CHALLENGE 1 — Revise the listing from the line that has "The height and width of the screenshot is (900, 900)." through the line that has "click(x=468, y=387)". Replace "Louisville" with "Memphis" and leave every other part of those lines unchanged.

━━━ EXCERPT

Your name is something that’s always ahead of you in terms of first impressions, even before people get to meet you.
So, really, what’s in a name? Why does it matter and why do other people go through the process of changing their names in the first place?
Everyone bears a close relationship with their respective names. And yet, sometimes, one needs to modify or adopt a new name. It can be due to a change in marital status, as a mark of embracing a new and different culture, or simply because one wants a transformation and changing one’s name is a part of it.
Some countries follow a common law where it is easy to undergo the process of a name change. In the Philippines, a law exists to make it easier and more convenient to alter your name on government records.
Here’s everything that you need to know about the process of changing your name here in the Philippines.
Republic Act No. 9048
According to the Philippine Statistics Authority (PSA), Republic Act No. 9048 authorizes the city or municipal civil registrar or the consul general to correct a clerical or typographical error in an entry and/or change of the first name or nickname in the civil register without the need of a judicial order.
It amends for this purpose Articles 376 and 412 of the Civil Code of the Philippines, which prohibits the change of name or surname of a person, or any correction or change of entry in a civil register without a judicial order.
In a nutshell, RA 9048 allows people to change their names in the national registry for the following reasons:
- The person’s administrative records show misspelling in his name
- The person’s current name causes embarrassment or is difficult to spell or pronounce
- The person’s proposed new name has been consistently in use and is known by that publicly
- The change will clear any confusion brought by the current name.
Who may file the petition?
Under Section 3 of RA 9048, it is stated that whether it is for correction of clerical or typographical error, or for a change of first name, the request may be filed by a person of legal age. Such a person must have a direct and personal interest in the correction of the error or in the change of first name in the civil register.

━━━━━━
━━━ GIVEN RECORDS

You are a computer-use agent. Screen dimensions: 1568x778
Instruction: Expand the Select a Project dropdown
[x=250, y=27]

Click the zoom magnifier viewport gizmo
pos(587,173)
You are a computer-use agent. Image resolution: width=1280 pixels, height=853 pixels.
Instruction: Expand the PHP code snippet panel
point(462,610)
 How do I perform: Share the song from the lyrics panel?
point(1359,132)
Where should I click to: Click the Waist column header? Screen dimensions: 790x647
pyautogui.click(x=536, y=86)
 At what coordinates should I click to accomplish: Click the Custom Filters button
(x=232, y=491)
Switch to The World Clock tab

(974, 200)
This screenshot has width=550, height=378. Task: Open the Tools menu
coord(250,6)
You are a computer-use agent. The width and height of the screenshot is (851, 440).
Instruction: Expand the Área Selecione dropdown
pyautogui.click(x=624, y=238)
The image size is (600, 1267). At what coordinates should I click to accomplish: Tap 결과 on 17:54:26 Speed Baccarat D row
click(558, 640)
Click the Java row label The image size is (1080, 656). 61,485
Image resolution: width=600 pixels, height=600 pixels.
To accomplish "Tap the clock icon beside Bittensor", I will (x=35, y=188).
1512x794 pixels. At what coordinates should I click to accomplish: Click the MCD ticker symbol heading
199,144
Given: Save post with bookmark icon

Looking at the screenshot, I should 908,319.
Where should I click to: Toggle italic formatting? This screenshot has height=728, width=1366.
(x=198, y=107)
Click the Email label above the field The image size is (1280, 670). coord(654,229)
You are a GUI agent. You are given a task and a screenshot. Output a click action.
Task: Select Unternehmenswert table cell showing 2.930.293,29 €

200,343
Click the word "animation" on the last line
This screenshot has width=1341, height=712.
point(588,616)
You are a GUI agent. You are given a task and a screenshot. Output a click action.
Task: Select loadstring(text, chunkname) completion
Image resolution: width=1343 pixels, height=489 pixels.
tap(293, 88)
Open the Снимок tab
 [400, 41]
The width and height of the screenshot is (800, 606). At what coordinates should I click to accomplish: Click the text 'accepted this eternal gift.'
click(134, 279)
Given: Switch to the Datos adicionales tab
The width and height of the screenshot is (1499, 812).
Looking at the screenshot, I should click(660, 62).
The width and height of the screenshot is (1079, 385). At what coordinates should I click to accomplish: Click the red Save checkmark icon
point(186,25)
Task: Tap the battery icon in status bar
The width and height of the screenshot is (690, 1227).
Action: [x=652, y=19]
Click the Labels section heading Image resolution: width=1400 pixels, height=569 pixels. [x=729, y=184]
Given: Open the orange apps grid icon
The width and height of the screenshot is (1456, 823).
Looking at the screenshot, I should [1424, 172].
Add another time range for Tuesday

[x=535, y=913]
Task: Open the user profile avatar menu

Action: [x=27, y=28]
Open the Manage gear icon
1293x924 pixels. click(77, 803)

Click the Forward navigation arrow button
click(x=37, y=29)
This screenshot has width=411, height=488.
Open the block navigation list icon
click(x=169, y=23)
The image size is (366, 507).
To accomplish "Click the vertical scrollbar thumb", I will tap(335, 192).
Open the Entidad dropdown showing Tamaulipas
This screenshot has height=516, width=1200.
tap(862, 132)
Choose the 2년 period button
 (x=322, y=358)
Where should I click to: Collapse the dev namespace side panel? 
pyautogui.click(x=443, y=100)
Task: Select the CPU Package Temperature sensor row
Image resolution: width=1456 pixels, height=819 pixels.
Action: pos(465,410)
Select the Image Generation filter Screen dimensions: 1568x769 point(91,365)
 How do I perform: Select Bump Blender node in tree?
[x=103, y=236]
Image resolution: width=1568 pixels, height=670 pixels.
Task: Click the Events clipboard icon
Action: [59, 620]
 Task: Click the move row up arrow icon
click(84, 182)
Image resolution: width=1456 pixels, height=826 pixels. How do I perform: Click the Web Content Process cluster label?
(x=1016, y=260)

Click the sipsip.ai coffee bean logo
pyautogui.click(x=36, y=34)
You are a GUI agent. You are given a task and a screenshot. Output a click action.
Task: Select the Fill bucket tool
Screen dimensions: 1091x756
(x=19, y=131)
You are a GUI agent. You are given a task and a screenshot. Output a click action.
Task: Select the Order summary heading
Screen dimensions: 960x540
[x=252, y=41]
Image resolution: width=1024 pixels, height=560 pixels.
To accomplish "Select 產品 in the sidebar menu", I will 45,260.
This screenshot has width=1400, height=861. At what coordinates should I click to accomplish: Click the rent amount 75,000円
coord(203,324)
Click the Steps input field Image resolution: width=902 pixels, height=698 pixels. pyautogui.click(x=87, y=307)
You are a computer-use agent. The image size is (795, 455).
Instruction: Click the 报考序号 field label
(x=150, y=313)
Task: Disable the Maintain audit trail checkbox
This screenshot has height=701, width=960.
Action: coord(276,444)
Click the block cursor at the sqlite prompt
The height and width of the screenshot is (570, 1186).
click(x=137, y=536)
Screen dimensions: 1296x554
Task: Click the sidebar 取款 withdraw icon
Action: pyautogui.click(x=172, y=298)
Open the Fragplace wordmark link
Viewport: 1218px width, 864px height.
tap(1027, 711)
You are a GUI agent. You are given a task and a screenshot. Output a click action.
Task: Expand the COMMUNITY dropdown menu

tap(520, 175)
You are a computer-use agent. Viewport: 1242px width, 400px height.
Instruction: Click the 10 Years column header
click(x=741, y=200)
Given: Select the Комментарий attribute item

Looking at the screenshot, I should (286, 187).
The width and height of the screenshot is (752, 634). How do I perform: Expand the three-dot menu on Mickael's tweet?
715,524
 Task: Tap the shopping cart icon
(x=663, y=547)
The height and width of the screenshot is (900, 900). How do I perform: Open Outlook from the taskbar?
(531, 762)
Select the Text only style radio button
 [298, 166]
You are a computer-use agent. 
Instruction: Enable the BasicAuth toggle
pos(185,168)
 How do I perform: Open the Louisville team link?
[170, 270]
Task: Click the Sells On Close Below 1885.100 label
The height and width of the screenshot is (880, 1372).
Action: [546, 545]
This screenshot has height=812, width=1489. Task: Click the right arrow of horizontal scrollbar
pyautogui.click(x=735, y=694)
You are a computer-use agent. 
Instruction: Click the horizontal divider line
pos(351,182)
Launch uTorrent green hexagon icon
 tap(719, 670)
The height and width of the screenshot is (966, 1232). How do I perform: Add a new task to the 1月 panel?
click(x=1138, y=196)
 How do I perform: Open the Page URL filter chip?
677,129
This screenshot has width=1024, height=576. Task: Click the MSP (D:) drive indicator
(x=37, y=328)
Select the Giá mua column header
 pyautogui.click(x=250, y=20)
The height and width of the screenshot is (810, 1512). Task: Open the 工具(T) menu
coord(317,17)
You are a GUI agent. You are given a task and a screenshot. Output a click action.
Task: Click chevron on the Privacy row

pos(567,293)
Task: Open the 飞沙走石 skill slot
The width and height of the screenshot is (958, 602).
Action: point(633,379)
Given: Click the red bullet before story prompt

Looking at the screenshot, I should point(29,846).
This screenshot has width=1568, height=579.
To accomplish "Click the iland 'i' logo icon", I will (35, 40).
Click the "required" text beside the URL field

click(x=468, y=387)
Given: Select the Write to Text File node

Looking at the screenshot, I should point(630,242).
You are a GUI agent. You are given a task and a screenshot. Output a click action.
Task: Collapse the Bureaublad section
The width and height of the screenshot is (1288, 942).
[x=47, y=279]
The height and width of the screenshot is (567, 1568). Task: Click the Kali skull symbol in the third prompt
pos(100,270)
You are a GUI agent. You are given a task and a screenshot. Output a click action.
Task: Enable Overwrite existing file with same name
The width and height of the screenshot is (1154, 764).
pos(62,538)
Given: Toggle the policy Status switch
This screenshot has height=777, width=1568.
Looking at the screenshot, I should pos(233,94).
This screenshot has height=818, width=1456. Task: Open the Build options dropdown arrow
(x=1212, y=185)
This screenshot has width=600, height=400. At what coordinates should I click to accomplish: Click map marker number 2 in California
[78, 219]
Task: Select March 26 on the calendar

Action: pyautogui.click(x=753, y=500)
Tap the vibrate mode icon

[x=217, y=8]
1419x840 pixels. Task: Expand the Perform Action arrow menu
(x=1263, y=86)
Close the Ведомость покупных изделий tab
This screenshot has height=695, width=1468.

━━━━━━

CHALLENGE 2 — Extend the text on changing one's name in the Philippines, picking up after its final sentence.

EXERCISE OUTPUT 1 —
The height and width of the screenshot is (900, 900). How do I perform: Open Outlook from the taskbar?
(531, 762)
Select the Text only style radio button
 [298, 166]
You are a computer-use agent. 
Instruction: Enable the BasicAuth toggle
pos(185,168)
 How do I perform: Open the Memphis team link?
[170, 270]
Task: Click the Sells On Close Below 1885.100 label
The height and width of the screenshot is (880, 1372).
Action: [546, 545]
This screenshot has height=812, width=1489. Task: Click the right arrow of horizontal scrollbar
pyautogui.click(x=735, y=694)
You are a computer-use agent. 
Instruction: Click the horizontal divider line
pos(351,182)
Launch uTorrent green hexagon icon
 tap(719, 670)
The height and width of the screenshot is (966, 1232). How do I perform: Add a new task to the 1月 panel?
click(x=1138, y=196)
 How do I perform: Open the Page URL filter chip?
677,129
This screenshot has width=1024, height=576. Task: Click the MSP (D:) drive indicator
(x=37, y=328)
Select the Giá mua column header
 pyautogui.click(x=250, y=20)
The height and width of the screenshot is (810, 1512). Task: Open the 工具(T) menu
coord(317,17)
You are a GUI agent. You are given a task and a screenshot. Output a click action.
Task: Click chevron on the Privacy row

pos(567,293)
Task: Open the 飞沙走石 skill slot
The width and height of the screenshot is (958, 602).
Action: point(633,379)
Given: Click the red bullet before story prompt

Looking at the screenshot, I should point(29,846).
This screenshot has width=1568, height=579.
To accomplish "Click the iland 'i' logo icon", I will (35, 40).
Click the "required" text beside the URL field

click(x=468, y=387)

EXERCISE OUTPUT 2 —
A person is considered of legal age when he/she is 18 years old and above. Thus, a minor, who is less than 18 years of age, cannot by himself/herself file the petition, either for correction of a clerical or typographical error or for a change of his/her first name.
Only the following persons are considered to have a direct and personal interest in the correction of clerical error or change of first name:
- Owner of the record that contains the error to be corrected or first name to be changed.
- Owner’s spouse, children, parents, brothers, sisters, grandparents, guardian, or any other person duly authorized by law or by the owner of the document sought to be corrected.
What are the supporting documents required?
The petition will not be processed unless the petitioner supports it with the required documents. The supporting documents should be authentic and genuine, otherwise, the petition shall be considered as null and voided, pursuant to Rule 5.8 of Administrative Order No. 1, Series of 2001.
The following supporting documents are acceptable as basic requirements:
a) For correcting a clerical or typographical error in a civil registry document:
- Certified true copy of the certificate containing the alleged erroneous entry or entries.
- Not less than two public or private documents, upon which the correction shall be based. Examples are:
- Baptismal certificate
- Bank passbook
- Business record
- Certificate of land transfer
- Civil registry records of ascendants
- Driver’s license
- Employment record
- GSIS/SSS record
- Land titles
- Marriage Contract (if applicable)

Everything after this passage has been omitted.